Purpose: Small leucine-rich proteoglycans (SLRPs) are critical for the regulation of stromal fibrillogenesis and corneal transparency. Class I and II SLRPs are enriched in the corneal stroma. These two families bind to different sites on collagen fibrils. The purpose of this study is to investigate cooperative interclass interactions in the regulation of fibrillogenesis in corneal stromal assembly.

Methods: Compound Lum^-/-/Bgn^-/- mice were generated by cross-breeding the single null mice. All experiments conformed to the ARVO statement for the Use of Animals in Ophthalmic and Vision Research. Stromal fibrillogenesis in this mouse model was analyzed using in vivo confocal microscopy, immunohistochemistry, electron microscopy and molecular/biochemical approaches.

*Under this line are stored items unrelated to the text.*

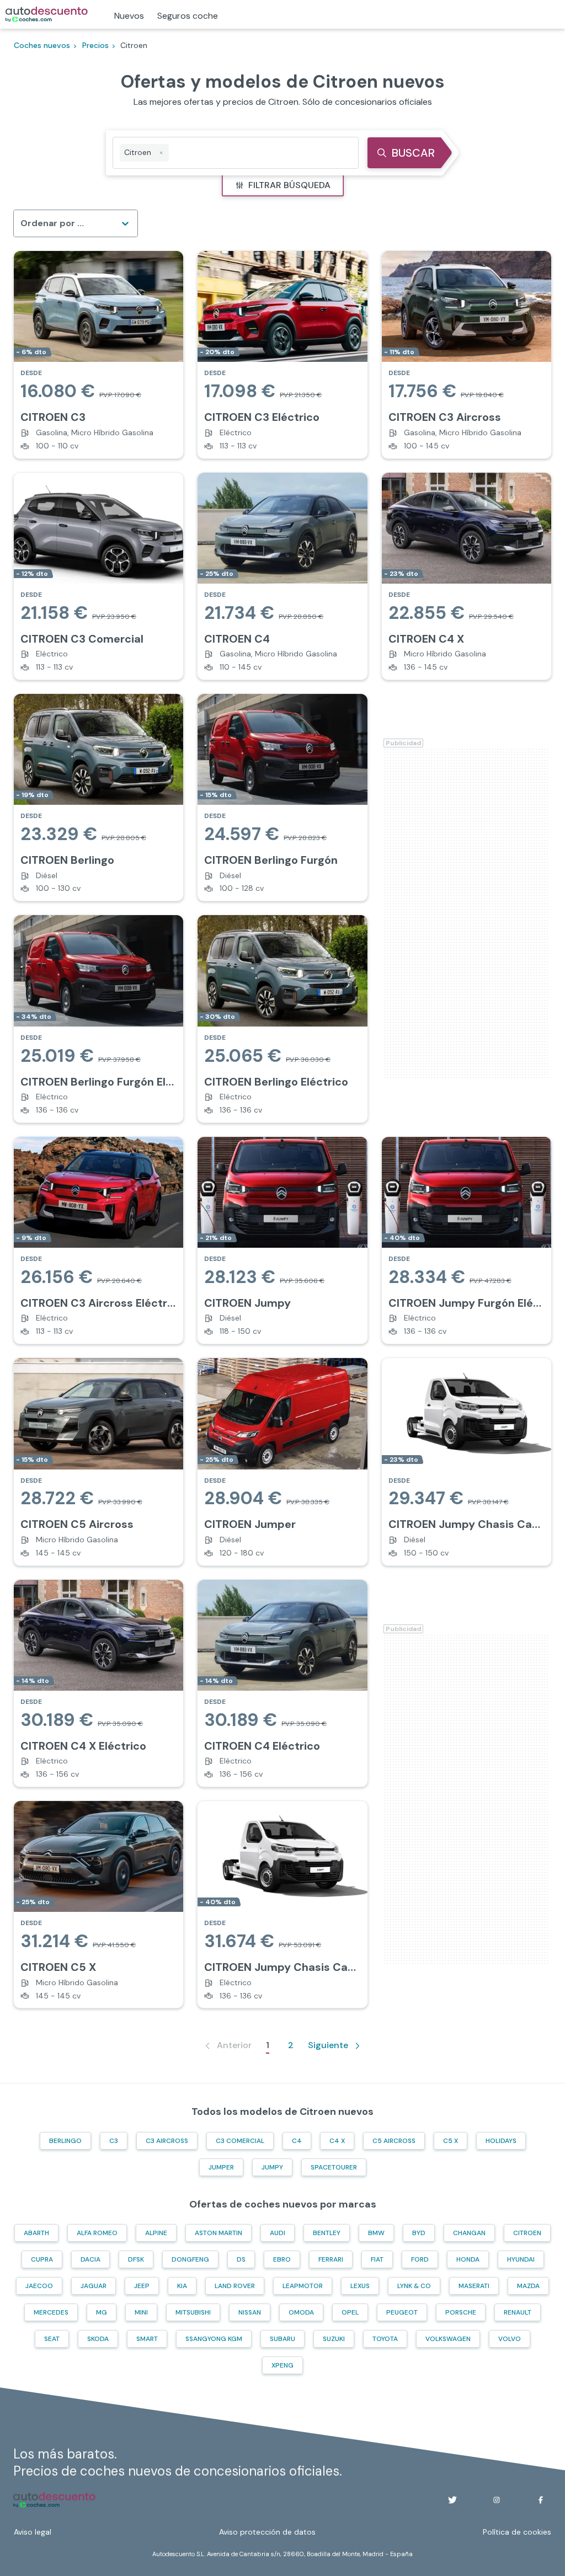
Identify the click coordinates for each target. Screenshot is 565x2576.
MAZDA (528, 2285)
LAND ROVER (235, 2285)
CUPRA (42, 2259)
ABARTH (36, 2232)
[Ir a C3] (98, 354)
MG (101, 2312)
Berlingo (65, 2140)
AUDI (277, 2232)
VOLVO (509, 2338)
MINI (141, 2312)
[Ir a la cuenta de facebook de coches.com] (541, 2500)
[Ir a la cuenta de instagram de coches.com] (497, 2500)
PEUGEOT (402, 2312)
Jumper (221, 2167)
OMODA (301, 2312)
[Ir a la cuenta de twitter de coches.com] (452, 2500)
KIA (182, 2285)
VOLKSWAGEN (448, 2338)
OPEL (350, 2312)
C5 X (450, 2140)
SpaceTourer (334, 2167)
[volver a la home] (54, 2500)
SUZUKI (334, 2338)
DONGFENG (190, 2259)
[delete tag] (161, 152)
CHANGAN (469, 2232)
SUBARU (282, 2338)
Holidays (501, 2140)
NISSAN (249, 2312)
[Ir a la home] (47, 14)
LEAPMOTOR (302, 2285)
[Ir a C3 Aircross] (466, 354)
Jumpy (272, 2167)
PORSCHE (460, 2312)
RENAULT (517, 2312)
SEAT (52, 2338)
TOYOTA (385, 2338)
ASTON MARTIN (218, 2232)
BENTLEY (326, 2232)
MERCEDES (51, 2312)
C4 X (337, 2140)
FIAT (377, 2259)
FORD (420, 2259)
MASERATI (474, 2285)
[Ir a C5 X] (98, 1904)
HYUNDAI (521, 2259)
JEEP (142, 2285)
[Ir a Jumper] (282, 1461)
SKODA (98, 2338)
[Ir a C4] (282, 576)
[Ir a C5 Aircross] (98, 1461)
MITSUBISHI (193, 2312)
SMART (147, 2338)
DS (241, 2259)
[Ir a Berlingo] (98, 797)
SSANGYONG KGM (213, 2338)
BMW (376, 2232)
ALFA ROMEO (97, 2232)
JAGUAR (93, 2285)
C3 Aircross (167, 2140)
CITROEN (527, 2232)
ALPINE (156, 2232)
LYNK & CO (414, 2285)
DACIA (90, 2259)
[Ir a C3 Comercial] (98, 576)
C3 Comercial (240, 2140)
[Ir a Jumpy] (282, 1240)
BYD (418, 2232)
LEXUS (360, 2285)
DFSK (136, 2259)
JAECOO (39, 2285)
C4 (297, 2140)
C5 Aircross (393, 2140)
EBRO (282, 2259)
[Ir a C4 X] (466, 576)
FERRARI (330, 2259)
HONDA (467, 2259)
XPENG (282, 2365)
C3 (113, 2140)
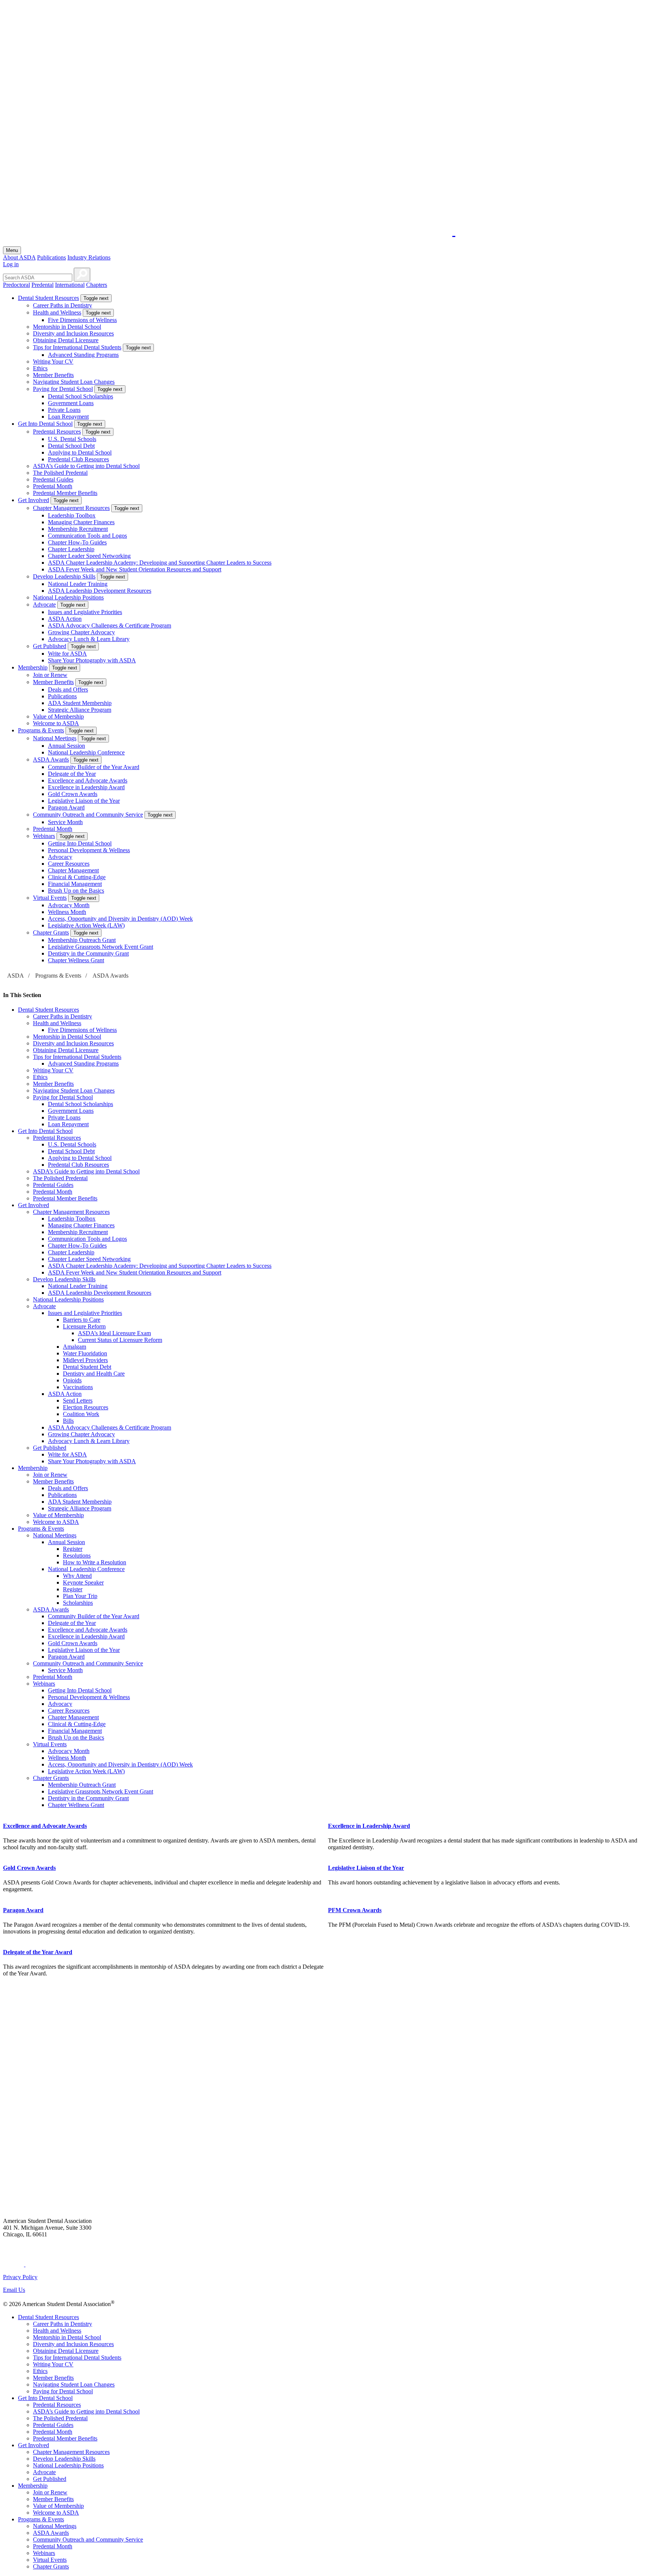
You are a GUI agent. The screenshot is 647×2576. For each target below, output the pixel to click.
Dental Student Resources (48, 298)
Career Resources (68, 863)
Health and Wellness (57, 312)
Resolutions (77, 1555)
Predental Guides (53, 479)
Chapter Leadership (71, 549)
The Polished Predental (60, 473)
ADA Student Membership (80, 703)
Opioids (72, 1380)
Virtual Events (50, 897)
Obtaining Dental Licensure (65, 340)
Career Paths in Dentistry (62, 305)
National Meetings (54, 738)
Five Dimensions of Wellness (82, 320)
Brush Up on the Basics (76, 890)
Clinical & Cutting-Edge (77, 877)
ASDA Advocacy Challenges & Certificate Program (109, 625)
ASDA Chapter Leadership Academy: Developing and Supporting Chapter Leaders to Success (159, 562)
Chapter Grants (51, 932)
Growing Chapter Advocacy (81, 632)
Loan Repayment (68, 416)
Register (72, 1549)
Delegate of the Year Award (37, 1952)
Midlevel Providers (85, 1360)
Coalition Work (81, 1414)
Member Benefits (53, 375)
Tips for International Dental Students (77, 347)
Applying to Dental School (80, 452)
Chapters (96, 285)
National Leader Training (77, 584)
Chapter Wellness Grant (76, 960)
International (70, 285)
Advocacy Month (68, 905)
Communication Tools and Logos (87, 535)
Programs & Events (41, 730)
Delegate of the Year (72, 774)
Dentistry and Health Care (94, 1373)
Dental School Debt (71, 446)
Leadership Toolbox (71, 515)
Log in (11, 264)
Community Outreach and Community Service (88, 814)
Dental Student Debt (87, 1367)
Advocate (44, 604)
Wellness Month (67, 912)
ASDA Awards (51, 759)
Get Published (49, 646)
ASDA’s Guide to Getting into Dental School (86, 466)
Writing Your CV (53, 361)
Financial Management (75, 884)
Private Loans (64, 410)
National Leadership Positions (68, 597)
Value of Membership (58, 716)
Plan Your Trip (80, 1596)
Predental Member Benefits (65, 493)
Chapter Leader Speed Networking (89, 556)
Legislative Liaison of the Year (84, 801)
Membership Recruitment (78, 529)
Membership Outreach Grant (82, 940)
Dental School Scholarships (80, 396)
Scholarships (78, 1603)
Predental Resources (57, 431)
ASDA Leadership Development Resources (99, 590)
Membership (33, 667)
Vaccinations (78, 1387)
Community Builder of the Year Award (93, 767)
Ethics (40, 368)
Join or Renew (50, 675)
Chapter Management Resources (71, 508)
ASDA (15, 975)
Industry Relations (88, 257)
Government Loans (71, 403)
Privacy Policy (20, 2277)
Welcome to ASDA (56, 723)
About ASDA (19, 257)
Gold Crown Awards (72, 794)
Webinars (44, 836)
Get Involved (33, 500)
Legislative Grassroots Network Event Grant (100, 947)
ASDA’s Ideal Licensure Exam (114, 1333)
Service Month (65, 822)
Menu (12, 250)
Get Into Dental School (45, 423)
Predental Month (52, 486)
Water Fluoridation (85, 1353)
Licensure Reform (84, 1326)
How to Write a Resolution (94, 1562)
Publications (51, 257)
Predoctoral (16, 285)
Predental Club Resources (78, 459)
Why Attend (77, 1576)
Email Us (14, 2290)
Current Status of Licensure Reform (120, 1340)
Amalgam (74, 1346)
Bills (68, 1421)
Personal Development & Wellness (89, 850)
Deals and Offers (68, 689)
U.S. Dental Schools (72, 439)
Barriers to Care (81, 1319)
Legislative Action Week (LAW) (86, 925)
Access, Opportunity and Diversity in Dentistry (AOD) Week (120, 918)
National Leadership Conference (86, 752)
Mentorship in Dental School (67, 326)
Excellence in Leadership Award (86, 787)
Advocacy (60, 857)
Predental (42, 285)
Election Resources (85, 1407)
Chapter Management (73, 870)
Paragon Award (66, 807)
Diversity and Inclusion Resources (73, 333)
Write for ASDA (67, 653)
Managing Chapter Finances (81, 522)
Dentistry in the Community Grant (88, 953)
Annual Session (66, 745)
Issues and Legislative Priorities (85, 612)
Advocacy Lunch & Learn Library (89, 639)
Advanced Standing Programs (83, 355)
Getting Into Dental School (80, 843)
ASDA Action (65, 619)
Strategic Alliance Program (79, 710)
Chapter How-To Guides (77, 542)
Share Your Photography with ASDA (92, 660)
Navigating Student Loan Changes (74, 382)
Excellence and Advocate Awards (87, 780)
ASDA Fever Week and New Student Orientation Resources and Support (134, 569)
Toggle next (96, 298)
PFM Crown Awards (355, 1910)
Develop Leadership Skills (64, 576)
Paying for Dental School (63, 389)
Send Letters (77, 1400)
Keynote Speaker (83, 1582)
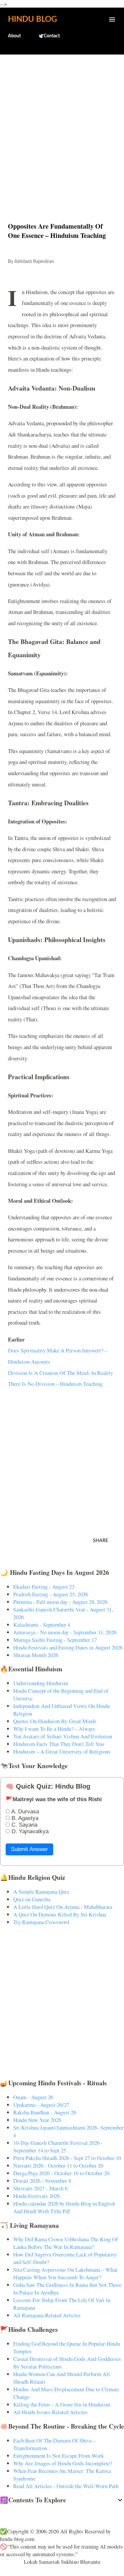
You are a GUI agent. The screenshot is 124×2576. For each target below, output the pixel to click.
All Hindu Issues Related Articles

Results: The phenotype of compound null mice was compared with wild type mice, Lum^-/- mice, and Bgn^-/- mice. The wild type mice and Bgn^-/- mice were phenotypically normal. Lum^-/- mice exhibited cloudy corneas, while the opacity in corneas of compound Lum^-/-/Bgn^-/- mice was significantly greater. Both anterior and posterior light scattering were significantly increased in compound Lum^-/-/Bgn^-/- mice compared to Lum^-/- mice as demonstrated by in vivo confocal microscopy. Disorganized thinner lamellae were observed using electron microscopy in the compound null mice compared to Lum^-/- mice. These disorganized lamellae contain disorganized collagen fibrils with increased numbers of irregular, large diameter fibrils. These irregular collagen fibrils are heterogeneous in contour. The disorganized collagen fibrils also were observed at P10 when both Lum^-/- mice and compound null mice have similar diameter collagen fibrils. Immunoreactivities for lumican or biglycan were not detected in the corneas of compound Lum^-/-/Bgn^-/- mice as expected. The immuno-relativities of collagens I and V as well as other SLRPs including keratocan, fibromodulin and decorin were comparable between Lum^-/- mice and compound null mice.

Conclusions: The data indicate biglycan and lumican have synergistic effects in regulating collagen fibrillogenesis during corneal stromal assembly. They demonstrate cooperative modulation of both linear and lateral fibril growth during early development and provide the foundation for the regular collagen fibril organization in corneal stroma associated with transparency.